→ **WHAT YOU WILL DO**
Exactly as they appear, output all of the records. Skip any images.

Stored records
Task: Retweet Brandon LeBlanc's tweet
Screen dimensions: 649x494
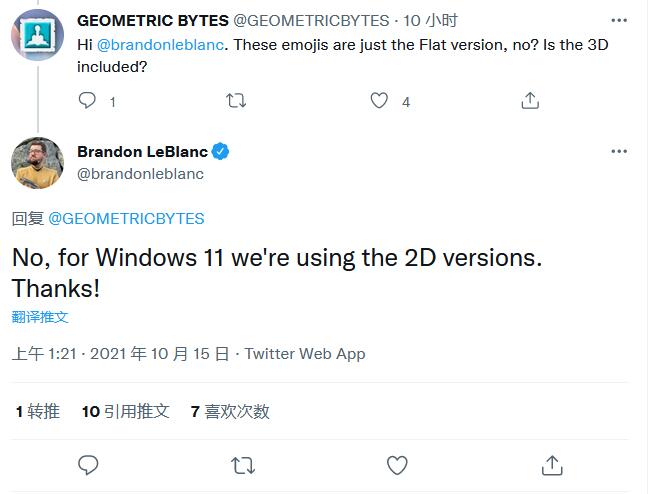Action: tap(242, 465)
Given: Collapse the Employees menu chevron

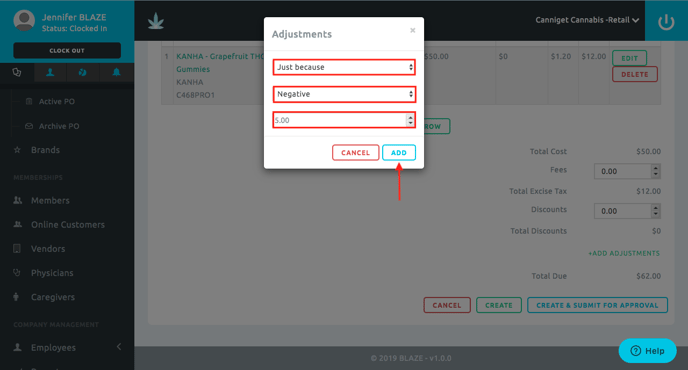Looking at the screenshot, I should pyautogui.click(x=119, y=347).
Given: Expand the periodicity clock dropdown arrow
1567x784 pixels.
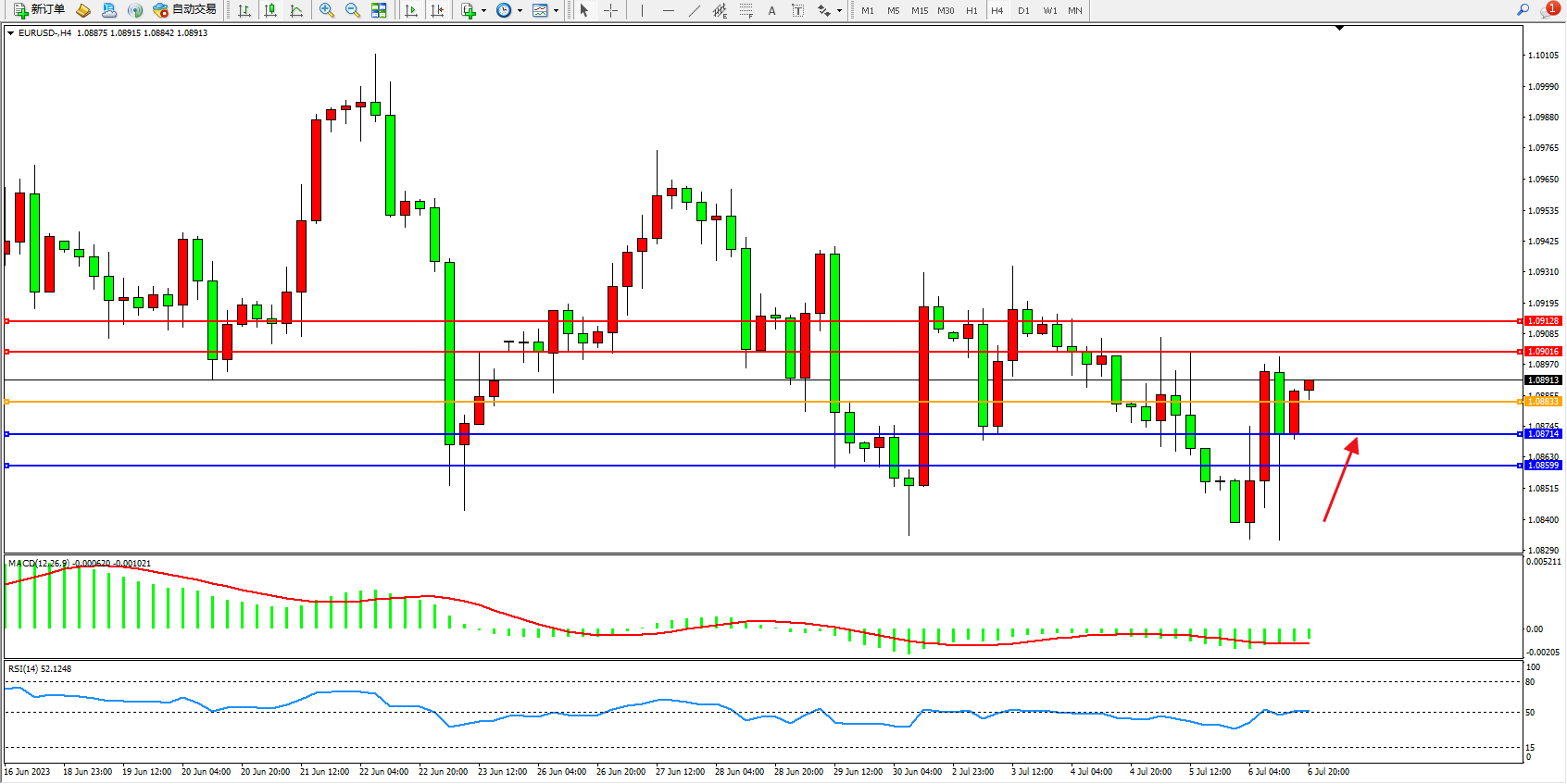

→ **RESPONSE TO THE TASK**
Task: Retweet Brandon LeBlanc's tweet
Screen dimensions: 649x494
Action: tap(242, 465)
Given: Collapse the Employees menu chevron

Looking at the screenshot, I should pyautogui.click(x=119, y=347).
Given: Expand the periodicity clock dropdown arrow
1567x784 pixels.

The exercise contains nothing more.